### What you are asked to do
Without changing a character, return the entries, but not the images they hold.

- Opening Delimiter -

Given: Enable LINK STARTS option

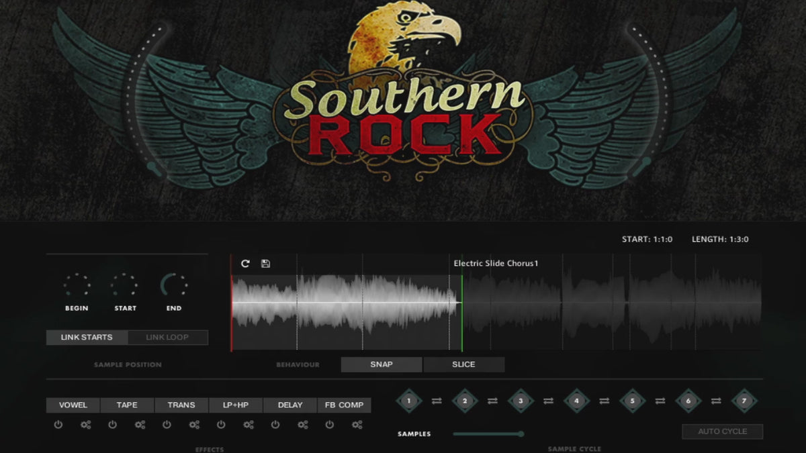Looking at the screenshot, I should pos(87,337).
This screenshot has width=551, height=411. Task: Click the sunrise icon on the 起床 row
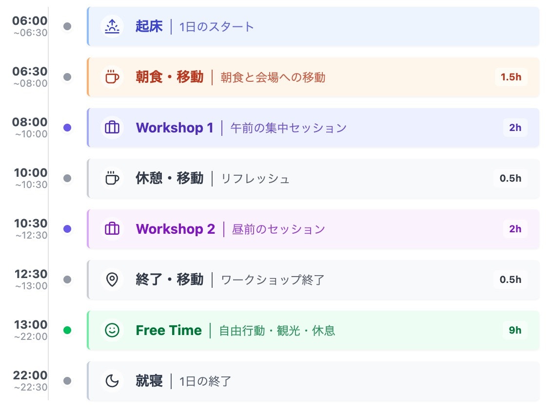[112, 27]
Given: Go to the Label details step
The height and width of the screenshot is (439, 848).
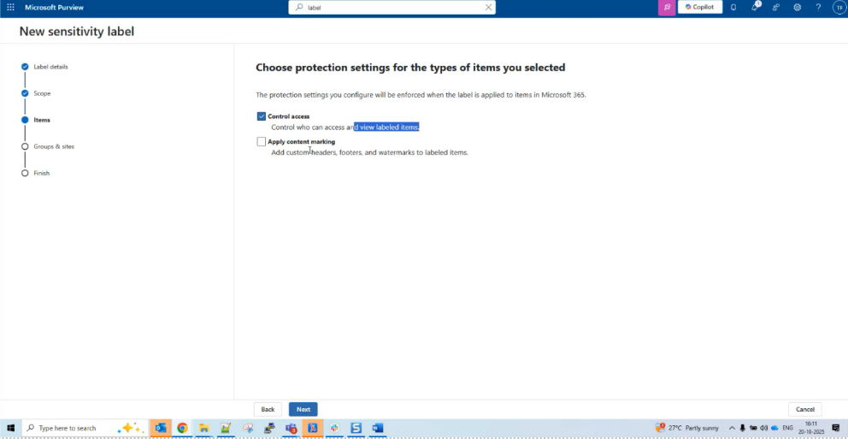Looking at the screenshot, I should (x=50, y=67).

- Closing Delimiter -

### Answer for this exercise
Given: Enable LINK STARTS option

Looking at the screenshot, I should pos(87,337).
This screenshot has width=551, height=411. Task: Click the sunrise icon on the 起床 row
[112, 27]
Given: Go to the Label details step
The height and width of the screenshot is (439, 848).
Looking at the screenshot, I should (x=50, y=67).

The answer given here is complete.